Begitupun saran saran Presiden untuk penanganan kekerasan melalui data SIMFONI PPA saat Ratas kemarin bersama para Menteri. Akan dilanjutkan KPAI dengan memohon JR ke MK, yang akan disidangkan perdana Rabu nanti di MK.
Karena ini mandat Presiden yang meyakini snowball effect, kasus kasus seperti ini hanya dipermukaan yang muncul, yang sebenarnya dibawah sangat banyak. Artinya Presiden ingin ada solusi penanganan sistemik dari kasus kasus seperti ini,”tambahnya.
Untuk itu KPAI sedang berupaya melakukan JR Undang Undang nomor 35 tahun 2014 tentang perubahan undang-undang nomor 23 tahun 2002 tentang Perlindungan Anak.
Dengan JR ini KPAI ingin memastikan mekanisme pengawasan dan pencegahan kasus kasus seperti ini, referralnya berjalan sampai tuntas di tingkat bawah.
Dengan kewajiban membentuk Komisi Perlindungan Anak Daerah (KPAD). Kita sudah tidak bisa menangani dengan cara cara dulu dan keterbatasan yang ada sekarang.
“Saya kira peran serta masyarakat dan lembaga cukup besar selama ini, hanya Negara perlu meningkatkan kewenangan dalam melindungi kerja kerja mereka.
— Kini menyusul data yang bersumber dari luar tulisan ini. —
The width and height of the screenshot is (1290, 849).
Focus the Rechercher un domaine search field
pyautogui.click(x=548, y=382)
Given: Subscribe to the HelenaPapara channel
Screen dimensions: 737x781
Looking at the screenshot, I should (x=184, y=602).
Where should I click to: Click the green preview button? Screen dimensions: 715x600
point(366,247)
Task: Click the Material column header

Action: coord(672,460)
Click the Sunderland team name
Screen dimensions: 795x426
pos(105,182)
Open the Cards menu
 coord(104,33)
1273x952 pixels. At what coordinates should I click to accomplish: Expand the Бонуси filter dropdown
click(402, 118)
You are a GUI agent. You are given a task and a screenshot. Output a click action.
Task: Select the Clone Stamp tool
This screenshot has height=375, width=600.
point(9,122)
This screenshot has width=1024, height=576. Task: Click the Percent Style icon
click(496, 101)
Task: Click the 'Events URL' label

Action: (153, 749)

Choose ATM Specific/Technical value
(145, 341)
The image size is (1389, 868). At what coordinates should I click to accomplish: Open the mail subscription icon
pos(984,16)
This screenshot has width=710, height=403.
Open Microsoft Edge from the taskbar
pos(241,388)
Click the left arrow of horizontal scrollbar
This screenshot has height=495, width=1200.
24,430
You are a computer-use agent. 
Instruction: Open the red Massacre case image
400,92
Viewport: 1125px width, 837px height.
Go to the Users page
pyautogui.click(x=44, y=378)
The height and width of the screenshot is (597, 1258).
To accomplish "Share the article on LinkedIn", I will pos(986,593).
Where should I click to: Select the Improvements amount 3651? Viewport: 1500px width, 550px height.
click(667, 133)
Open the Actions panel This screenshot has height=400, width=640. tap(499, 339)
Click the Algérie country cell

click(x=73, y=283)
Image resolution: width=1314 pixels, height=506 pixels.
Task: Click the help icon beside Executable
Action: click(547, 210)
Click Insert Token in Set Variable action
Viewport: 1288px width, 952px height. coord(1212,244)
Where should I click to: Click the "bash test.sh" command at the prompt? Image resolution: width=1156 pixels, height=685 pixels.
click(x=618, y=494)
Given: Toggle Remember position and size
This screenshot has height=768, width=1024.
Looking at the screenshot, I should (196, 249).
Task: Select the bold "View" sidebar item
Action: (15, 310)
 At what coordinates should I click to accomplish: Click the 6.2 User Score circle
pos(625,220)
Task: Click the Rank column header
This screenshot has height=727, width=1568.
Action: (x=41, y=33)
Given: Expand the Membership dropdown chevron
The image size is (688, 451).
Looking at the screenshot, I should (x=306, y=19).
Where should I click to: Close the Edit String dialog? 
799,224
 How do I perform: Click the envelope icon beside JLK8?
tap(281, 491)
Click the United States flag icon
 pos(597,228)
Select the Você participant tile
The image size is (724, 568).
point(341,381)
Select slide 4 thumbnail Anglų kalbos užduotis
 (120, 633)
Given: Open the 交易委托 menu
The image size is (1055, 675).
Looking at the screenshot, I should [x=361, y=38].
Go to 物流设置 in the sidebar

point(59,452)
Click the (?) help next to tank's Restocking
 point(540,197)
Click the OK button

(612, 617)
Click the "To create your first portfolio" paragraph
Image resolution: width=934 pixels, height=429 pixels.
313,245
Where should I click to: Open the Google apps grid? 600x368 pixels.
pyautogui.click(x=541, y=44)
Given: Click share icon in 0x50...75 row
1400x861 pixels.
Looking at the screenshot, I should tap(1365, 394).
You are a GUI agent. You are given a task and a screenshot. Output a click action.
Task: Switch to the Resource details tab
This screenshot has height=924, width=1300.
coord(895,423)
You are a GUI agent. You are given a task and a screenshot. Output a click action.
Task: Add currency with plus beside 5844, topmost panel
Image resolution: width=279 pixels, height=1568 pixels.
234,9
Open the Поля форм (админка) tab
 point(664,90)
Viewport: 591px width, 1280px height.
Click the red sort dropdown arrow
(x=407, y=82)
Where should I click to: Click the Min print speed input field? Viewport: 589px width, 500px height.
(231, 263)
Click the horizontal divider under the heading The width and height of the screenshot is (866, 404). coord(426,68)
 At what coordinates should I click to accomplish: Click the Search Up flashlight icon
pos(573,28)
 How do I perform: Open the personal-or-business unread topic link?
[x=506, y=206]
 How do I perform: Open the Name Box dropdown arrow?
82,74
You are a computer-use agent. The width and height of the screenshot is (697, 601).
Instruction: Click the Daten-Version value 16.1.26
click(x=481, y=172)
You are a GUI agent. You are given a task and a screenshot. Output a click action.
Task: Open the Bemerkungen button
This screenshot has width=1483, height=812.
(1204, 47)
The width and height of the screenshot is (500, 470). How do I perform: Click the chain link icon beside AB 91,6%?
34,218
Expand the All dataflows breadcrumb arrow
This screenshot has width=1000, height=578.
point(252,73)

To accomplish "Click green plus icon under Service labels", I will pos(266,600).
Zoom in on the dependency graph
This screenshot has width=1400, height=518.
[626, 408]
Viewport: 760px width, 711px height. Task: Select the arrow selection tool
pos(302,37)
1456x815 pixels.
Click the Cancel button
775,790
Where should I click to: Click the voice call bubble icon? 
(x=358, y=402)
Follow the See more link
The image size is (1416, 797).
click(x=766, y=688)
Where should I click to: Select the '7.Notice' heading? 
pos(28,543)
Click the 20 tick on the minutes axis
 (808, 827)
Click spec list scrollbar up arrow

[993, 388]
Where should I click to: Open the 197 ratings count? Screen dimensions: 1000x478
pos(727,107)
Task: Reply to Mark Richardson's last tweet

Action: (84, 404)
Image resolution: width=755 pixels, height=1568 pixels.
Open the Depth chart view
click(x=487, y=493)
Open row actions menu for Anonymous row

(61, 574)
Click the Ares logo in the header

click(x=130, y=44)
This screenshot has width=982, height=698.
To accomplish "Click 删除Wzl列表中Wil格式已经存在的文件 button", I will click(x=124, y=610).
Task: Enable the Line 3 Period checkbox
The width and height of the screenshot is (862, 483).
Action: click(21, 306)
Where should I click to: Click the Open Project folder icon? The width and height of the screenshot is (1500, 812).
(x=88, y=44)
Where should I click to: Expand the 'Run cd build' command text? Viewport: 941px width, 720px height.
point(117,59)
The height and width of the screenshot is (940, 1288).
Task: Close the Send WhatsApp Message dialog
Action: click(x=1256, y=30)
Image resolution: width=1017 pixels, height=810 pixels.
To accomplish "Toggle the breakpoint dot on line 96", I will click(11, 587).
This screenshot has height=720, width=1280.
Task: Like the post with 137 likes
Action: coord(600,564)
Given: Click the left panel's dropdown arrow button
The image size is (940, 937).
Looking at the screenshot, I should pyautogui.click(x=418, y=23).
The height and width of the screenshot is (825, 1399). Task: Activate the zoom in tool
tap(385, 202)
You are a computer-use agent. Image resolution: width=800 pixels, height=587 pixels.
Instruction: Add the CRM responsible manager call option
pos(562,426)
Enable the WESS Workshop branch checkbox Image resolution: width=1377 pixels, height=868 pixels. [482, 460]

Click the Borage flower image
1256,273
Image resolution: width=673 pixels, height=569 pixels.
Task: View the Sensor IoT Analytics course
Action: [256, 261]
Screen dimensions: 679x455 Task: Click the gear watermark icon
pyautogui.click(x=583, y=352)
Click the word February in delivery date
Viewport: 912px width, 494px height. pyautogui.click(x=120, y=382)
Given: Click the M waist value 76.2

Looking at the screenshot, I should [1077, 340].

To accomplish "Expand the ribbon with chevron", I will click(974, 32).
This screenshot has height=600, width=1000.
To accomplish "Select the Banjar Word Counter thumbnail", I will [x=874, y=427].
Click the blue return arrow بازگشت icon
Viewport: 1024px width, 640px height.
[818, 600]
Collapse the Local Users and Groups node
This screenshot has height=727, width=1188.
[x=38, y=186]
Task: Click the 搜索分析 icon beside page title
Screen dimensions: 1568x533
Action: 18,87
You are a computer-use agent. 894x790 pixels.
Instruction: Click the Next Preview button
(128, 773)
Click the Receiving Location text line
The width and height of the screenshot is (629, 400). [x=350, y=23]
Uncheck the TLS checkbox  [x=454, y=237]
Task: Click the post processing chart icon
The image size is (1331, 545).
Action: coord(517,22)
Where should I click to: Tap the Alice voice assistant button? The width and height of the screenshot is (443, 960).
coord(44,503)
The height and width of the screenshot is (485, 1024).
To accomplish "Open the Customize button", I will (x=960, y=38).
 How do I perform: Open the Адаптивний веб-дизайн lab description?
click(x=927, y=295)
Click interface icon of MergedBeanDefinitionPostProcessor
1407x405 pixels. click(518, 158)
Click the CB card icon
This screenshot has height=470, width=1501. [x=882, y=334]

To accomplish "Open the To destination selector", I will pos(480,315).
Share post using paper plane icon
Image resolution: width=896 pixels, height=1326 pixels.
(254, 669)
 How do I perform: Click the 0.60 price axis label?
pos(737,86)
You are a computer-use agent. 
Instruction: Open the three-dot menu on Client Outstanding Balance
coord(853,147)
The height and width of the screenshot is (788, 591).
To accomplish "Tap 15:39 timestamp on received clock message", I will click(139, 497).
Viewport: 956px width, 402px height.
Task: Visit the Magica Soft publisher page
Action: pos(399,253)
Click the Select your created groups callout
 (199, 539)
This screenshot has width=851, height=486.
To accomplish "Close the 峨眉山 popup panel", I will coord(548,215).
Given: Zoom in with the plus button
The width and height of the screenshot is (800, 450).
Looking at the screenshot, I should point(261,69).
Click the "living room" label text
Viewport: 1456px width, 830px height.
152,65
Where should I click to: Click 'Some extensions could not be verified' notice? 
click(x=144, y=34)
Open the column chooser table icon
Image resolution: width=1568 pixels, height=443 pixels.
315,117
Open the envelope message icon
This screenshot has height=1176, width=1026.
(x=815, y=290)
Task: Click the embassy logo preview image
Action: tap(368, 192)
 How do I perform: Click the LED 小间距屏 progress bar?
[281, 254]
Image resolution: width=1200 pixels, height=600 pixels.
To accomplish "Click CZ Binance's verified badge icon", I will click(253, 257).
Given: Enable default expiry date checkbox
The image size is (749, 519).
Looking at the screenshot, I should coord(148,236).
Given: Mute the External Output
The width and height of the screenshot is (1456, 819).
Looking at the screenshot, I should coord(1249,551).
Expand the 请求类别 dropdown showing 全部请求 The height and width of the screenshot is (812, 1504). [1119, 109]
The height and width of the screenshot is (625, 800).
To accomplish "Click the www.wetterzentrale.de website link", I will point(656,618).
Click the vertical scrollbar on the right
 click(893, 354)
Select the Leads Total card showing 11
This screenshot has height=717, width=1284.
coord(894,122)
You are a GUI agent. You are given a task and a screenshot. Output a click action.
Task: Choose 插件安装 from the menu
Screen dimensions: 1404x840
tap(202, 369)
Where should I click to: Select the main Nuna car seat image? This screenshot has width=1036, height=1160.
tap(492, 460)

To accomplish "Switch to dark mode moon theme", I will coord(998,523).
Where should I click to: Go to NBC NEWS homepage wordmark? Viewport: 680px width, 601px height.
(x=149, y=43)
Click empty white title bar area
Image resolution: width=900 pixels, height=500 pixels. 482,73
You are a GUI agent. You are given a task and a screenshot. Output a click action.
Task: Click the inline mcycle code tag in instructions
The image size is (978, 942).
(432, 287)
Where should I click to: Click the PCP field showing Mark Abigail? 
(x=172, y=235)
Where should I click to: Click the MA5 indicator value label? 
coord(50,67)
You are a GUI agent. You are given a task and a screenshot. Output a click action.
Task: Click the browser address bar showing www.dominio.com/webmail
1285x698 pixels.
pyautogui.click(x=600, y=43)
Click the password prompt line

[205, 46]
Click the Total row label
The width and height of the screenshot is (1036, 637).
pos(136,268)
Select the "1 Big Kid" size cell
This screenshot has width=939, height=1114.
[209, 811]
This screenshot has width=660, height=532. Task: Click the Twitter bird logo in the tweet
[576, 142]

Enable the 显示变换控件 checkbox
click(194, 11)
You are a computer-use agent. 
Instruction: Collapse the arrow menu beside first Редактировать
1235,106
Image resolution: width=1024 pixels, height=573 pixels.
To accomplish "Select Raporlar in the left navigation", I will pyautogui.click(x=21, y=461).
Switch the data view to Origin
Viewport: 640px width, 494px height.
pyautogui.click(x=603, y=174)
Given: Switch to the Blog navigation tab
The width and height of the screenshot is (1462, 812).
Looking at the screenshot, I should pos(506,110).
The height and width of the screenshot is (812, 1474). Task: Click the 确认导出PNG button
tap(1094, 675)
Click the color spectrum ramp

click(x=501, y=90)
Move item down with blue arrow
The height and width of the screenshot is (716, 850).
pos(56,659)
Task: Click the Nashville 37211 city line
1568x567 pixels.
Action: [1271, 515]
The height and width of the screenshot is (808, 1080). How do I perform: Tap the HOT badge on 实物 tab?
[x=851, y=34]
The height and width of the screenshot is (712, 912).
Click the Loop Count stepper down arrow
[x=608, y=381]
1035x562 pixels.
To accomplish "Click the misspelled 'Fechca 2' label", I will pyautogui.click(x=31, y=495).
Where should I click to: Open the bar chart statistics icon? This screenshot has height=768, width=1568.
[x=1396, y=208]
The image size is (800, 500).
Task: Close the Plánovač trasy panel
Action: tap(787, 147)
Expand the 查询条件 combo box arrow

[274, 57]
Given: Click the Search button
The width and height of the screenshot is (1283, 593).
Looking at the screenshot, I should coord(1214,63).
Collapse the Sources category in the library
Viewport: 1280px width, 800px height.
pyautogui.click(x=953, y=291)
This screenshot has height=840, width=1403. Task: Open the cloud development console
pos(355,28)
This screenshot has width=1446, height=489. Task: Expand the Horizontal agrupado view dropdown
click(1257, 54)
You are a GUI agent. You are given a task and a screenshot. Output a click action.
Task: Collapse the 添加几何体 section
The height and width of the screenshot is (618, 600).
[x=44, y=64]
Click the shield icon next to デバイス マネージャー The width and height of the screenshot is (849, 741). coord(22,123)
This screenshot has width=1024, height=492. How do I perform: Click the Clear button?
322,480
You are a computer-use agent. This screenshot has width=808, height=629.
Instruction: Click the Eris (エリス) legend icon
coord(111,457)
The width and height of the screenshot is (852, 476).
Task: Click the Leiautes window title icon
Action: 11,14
Untuk itu fungsi KPAI bisa diperluas sampai tingkat bawah, dengan membentuk KPAD, agar ada yang berwenang melakukan pengawasan di daerah dalam memastikan penyelenggaraan perlindungan anak berjalan secara efektif. Kemudian memastikan jangan sampai sejengkal tanah pun di NKRI ini, luput dari pengawasan perlindungan anak,”Pungkasnya (red).